Le glamour en diable est décrété au Dutch National Opera (Amsterdam), avec Eva-Maria Westbroek et Thomas Oliemans, en tenue de soirée sur un plateau d’entre-deux-productions. L’ambition cinématographique de ce segment plein d’humour est d’autant plus satisfaite que le propos en plein dans le mille sur l’attente est relié à un programme musical impeccable et hétéroclite. Cela commence par La Veuve joyeuse, rendue mélancolique avec le piano d’Ernst Munneke et le violon de Vadim Tsibulevsky. Le baryton submerge d’une vague insaisissable chez Strauss, puis la soprano impose une poigne féministe dans une prosodie aiguisée de Kurt Weill. Un coup de gel hydroalcoolique sur le clavier suffira pour que Thomas Oliemans y prenne place. Elle entonne Los pájaros perdidos de Piazzolla, la transe nous gagne jusqu’à l’état de grâce ultime de Volver (Carlos Gardel) sur le timbre clair et fringant de son partenaire.

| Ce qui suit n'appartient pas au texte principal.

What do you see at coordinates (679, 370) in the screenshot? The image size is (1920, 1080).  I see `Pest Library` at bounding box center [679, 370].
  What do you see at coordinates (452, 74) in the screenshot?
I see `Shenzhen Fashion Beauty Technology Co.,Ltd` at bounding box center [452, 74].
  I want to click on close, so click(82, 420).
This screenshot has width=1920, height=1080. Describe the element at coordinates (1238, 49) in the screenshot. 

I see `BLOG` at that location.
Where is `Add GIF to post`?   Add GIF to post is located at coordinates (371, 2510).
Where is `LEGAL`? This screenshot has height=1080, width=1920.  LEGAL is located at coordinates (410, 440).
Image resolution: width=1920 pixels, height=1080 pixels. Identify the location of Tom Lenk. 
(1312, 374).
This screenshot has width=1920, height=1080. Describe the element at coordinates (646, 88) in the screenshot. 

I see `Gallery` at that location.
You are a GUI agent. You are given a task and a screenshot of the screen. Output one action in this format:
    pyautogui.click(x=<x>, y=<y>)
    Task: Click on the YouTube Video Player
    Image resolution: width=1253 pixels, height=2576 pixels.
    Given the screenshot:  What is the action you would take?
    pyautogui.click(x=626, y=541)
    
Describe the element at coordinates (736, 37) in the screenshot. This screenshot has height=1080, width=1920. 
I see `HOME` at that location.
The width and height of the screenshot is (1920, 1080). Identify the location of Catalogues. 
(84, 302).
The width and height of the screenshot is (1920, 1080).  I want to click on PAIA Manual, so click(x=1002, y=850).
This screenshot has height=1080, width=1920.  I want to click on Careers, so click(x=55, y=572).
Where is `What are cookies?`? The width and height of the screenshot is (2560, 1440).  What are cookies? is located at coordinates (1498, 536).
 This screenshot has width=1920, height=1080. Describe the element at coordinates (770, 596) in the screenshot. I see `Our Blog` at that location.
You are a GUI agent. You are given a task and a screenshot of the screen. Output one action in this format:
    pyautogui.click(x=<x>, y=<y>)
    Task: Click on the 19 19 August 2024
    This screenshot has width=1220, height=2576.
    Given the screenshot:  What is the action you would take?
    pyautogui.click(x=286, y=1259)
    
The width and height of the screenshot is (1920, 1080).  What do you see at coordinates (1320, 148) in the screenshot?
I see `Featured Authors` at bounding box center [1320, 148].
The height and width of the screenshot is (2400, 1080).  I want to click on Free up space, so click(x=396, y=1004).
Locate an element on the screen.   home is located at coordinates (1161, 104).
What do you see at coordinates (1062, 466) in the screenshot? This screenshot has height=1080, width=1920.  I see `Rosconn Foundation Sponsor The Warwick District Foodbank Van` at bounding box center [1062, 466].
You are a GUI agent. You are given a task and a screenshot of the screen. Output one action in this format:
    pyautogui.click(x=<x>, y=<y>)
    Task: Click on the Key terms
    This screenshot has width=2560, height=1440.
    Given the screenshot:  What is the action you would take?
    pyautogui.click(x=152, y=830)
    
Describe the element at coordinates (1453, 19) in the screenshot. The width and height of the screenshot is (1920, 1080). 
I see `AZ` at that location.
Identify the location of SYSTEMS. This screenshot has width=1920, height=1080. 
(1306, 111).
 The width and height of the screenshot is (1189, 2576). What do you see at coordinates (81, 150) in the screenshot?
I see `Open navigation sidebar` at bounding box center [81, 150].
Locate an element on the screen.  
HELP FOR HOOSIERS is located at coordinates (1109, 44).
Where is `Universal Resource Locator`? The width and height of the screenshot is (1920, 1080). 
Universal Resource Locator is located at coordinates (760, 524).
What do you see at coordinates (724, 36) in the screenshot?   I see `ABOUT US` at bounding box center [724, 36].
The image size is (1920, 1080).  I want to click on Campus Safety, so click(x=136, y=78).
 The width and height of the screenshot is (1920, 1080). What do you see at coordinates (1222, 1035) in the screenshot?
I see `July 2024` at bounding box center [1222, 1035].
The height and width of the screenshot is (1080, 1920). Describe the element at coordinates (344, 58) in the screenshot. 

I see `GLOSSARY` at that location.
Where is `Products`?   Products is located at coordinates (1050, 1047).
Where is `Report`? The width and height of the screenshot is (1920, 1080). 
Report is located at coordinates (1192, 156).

Sur la scène de Glyndebourne, Allan Clayton ose « Nature immense » (La Damnation de Faust), dos à la salle. Comme Berlioz est régénérant sous son aile ! Le ténor fait des provisions de projection pour toujours aller plus loin, et la prononciation tient du rêve éveillé. Danielle de Niese le rejoint sur un air so cabaret de Candide, pour enchaîner seule sur un papillotant air des bijoux, marquant ostentatoirement (et toujours avec succès) les aigus pour affirmer la personnalité de Marguerite. Le pianiste Matthew Fletcher rend subtilement compte de tous ces sauts d’humeur et du cœur dans une perspicacité aux aguets.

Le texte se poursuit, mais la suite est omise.